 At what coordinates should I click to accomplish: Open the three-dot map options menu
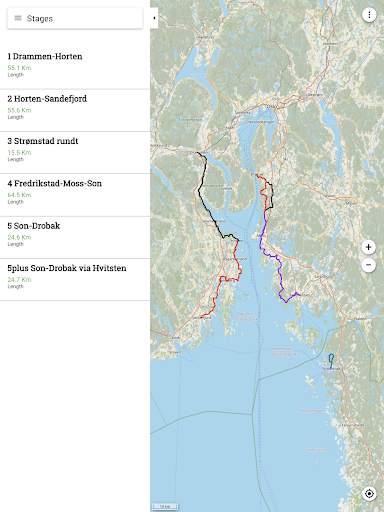pyautogui.click(x=369, y=15)
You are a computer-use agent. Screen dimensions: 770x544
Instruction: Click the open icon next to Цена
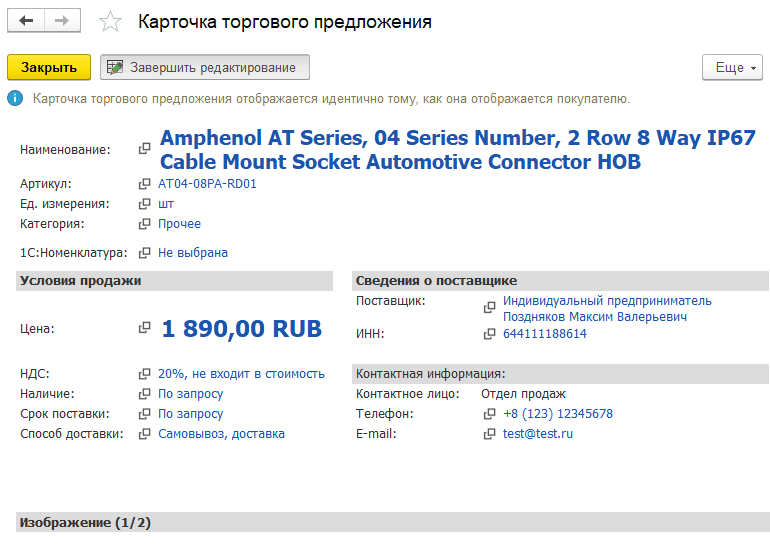coord(145,328)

---*---

Exercise description: Write every line above again exactly, but leave the pictures out.

Response below:
 At what coordinates should I click to accomplish: Open the three-dot map options menu
pyautogui.click(x=369, y=15)
You are a computer-use agent. Screen dimensions: 770x544
Instruction: Click the open icon next to Цена
coord(145,328)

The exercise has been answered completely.